Things get more nuanced as CISOs think about policies over how developer teams acquire open source software in the first place. How do developers know what their company’s policies are for what’s considered “secure”? And how do they know that the open source they are acquiring (which constitutes the great majority of all software used by developers these days) is indeed untampered with?
By locking down build systems and creating a repeatable method to verify provenance of software artifacts before bringing them into the environment, CISOs can effectively stop digging a deeper hole for their organization in security debt.
What About Paying Down Old Software Supply Chain Security Debt?
After you’ve stopped digging by locking down your base images and build environments, now you need to update your software and patch your vulnerabilities, including base image versions.

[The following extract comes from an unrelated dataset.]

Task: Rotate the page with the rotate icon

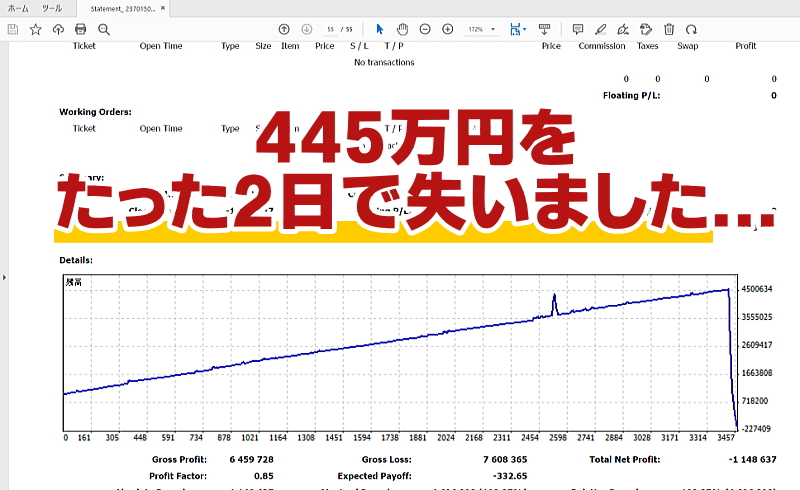Action: click(691, 29)
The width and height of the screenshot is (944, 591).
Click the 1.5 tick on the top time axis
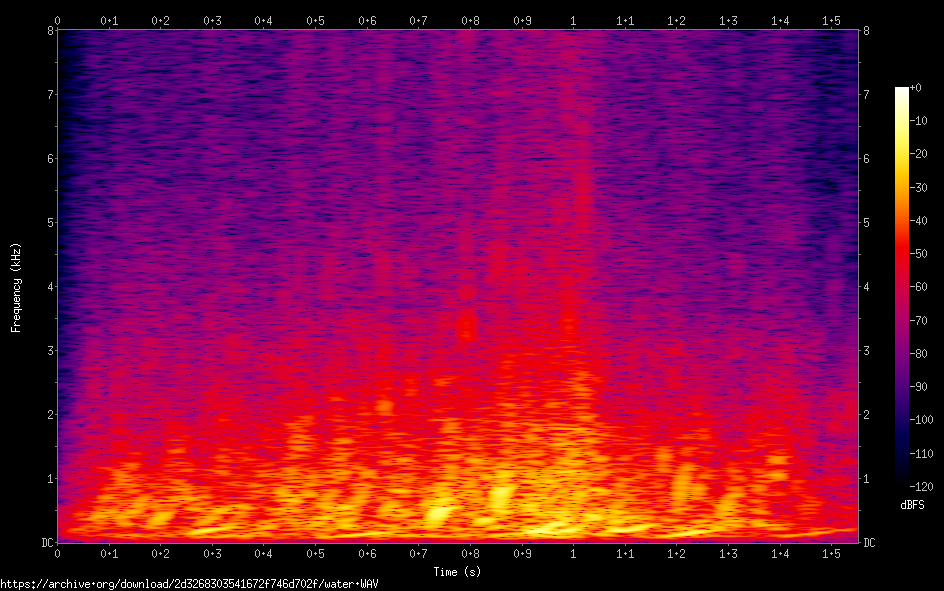pyautogui.click(x=831, y=20)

Updating software and patching CVEs is super tedious. It’s boring, it’s time consuming, it’s a chore — it’s work. It’s the “eat your veggies” of cybersecurity. Paying down this debt requires a deep collaboration between CISOs and development teams. It is also an opportunity for both teams to agree on more secure, productive tooling and processes that can help make an organization’s software supply chain secure by default.
Just like some people don’t like change, some software teams don’t like updating their container base images. The base image is the first layer of container-based software applications. Updating a base image to a new version can sometimes break the software application, especially if there is inadequate test coverage. So, some software teams prefer the status quo, essentially loitering indefinitely on a working base image version that is likely accumulating CVEs daily.
To avoid this accumulation of vulnerabilities, software teams should as update images frequently with small changes and use “testing in production” practices like canary releases. Using container images that are hardened, minimal in size, and built with critical software supply chain security metadata, like software bills of materials (SBOMs), provenance, and signatures, can help alleviate the time-consuming pain of daily vulnerability management in base images. These techniques strike the right balance between staying secure and making sure production doesn’t go down.
Start Paying as You Go
What’s uniquely unpleasant about security debt is that when you just keep filing it away for “someday,” it typically rears its head when you are most vulnerable and can least afford to pay it. The Log4j vulnerability struck right before the busy holiday e-commerce cycle and crippled many engineering and security teams well into the following year. No CISO wants to have hidden security surprises lurking.
Every CISO should be making a minimum investment into more secure build systems, software signing methods to establish the provenance of software before developers bring it into the environment, and hardened, minimal container base images that reduce the attack surface at the foundation of software and applications.
Deeper into this massive software supply chain security debt payoff, CISOs face a conundrum of how much they are willing to have their developers pay as they go (by continually updating base images and software with vulnerabilities) versus postponing that debt and achieving an acceptable level of vulnerability.